Throughout this year, I’ve consistently argued against the obstructionist role of politics in the country’s economic progression that’s drags South Africa into the abyss.
It may be that the expansion of globalisation is inevitable, however irrationalism seems to have a stronghold on leaders and the whole political spectrum. For example, what rational economic reason can explain why a government with a rising debt and widening fiscal deficit, continues to hold on to SOEs that have billions in debt and have to be repeatedly bailed out? Zero/Nada/Geen/Fokol! There is, however, a political reason. Keeping SOEs serves vested interest and determining if, how, when they get sold or are privatised and who they are sold to is a big political leverage.
The above assertion is an example on how politics is /are the problem since they’re a vehicle on which leaders will use their offices to secure their personal financial future. In this case, concentration of political power produces public policies that enable the use of public funds to sustain up failing government projects that are advocated as essential for development. The global economy reveals how countries that rely and presume state owned/supported companies are key drivers of development and economic transformation, underperform when compared to those that don’t.
As economic globalisation expands due to increasing trade and investment, the proliferation of capital flows, advancing technologies, and a flexible workforce that’s able to move in and out countries/economies, the global economy leans towards global markets and not national ones as key drivers of future reimagined capitalism. It is expected that in the future the world market will be supplier of skills and labour to companies and industries.
For example, some multinational computer technology companies often have their technical support services operating out of India. The banking, IT, and telecommunications industries are among those that have taken advantage of skills and labour availed by the growth of global markets. Once this trend becomes a norm, companies that are able to, will eventually becoming multinational if they want to tap into the pool of human capital that’s availed by the world market.
Yet, whilst these linkages are becoming more visible elsewhere and continue to multiply, here at home, domestic politics have remained largely inward looking and rooted in national agenda. There’s nothing wrong with focusing on domestic issues, however keeping up with changes in the global economy is equally important. Ignoring the latter can have far-reaching implications and impact for South Africa.
First, and since economic globalisation drive trade and investment trends, economies that are burdened by debt including indebted SOEs are not going to attract capital flows that is occurring in world market. The recent selling off of South African bonds indicates to what is to come. Therefore, economic policies that are not agile and held back by politics and public policy that is somehow ignoring the economic interconnectedness of the world. Many South Africans would rather have policies that encourage and kickstart growth of prosperity in the country than politics that divide us.

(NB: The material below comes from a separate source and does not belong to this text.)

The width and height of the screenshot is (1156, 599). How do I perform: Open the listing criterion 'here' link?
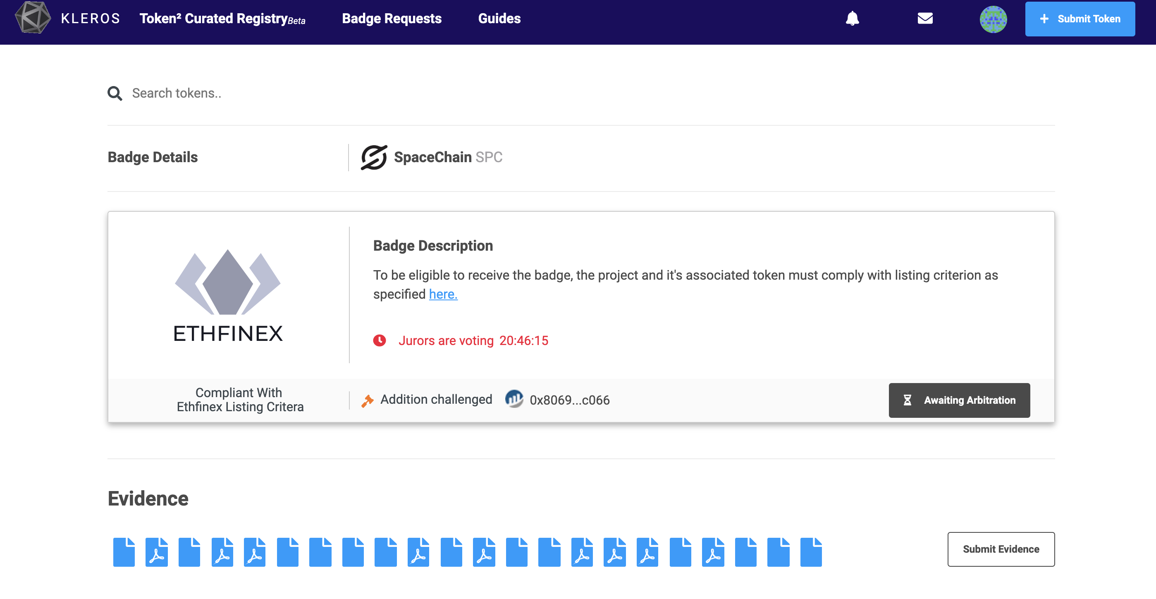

Secondly, the people and economy no longer have the luxury of another ten or twenty more years to see if the NDP and whatever plan is in place for SOEs will work or produced positive outcomes. The consequences of wait and see or being wrong are too great to ignore. In other words, time is not on South Africa’s side, the multinational companies are not going to wait for us to “get it right”, they will move on. Furthermore, those that are here, will soon look for an exit because of the rising political risks of operating in the country.
Thirdly, the shift in global economy brought along with it a shift in global politics that have given rise to populist, nationalist, protectionist and at times impractical ideas by various political leaders. The Zuma administration embodied socialist economic model against the global tide of mixed economy. The propping up of SOE, the black industrialisation project, the radical economic transformation slogans, what have they yielded for the economy or ordinary citizen?
South Africa is at a crossroad. The test facing the country and its economy are both external and internal. They include shift in the global economy that favours world market instead of national markets, deepening globalisation, the hindering effects of domestic politics on the economy, rising inequality and poverty, political agenda that divisive and the shocking failure of leaders to understand the realities of a rapidly changing world.
Politics are South Africa’s serious threat because in the process, it has enabled politicians/leaders to reduce a country potentially so full of promise, into a crisis.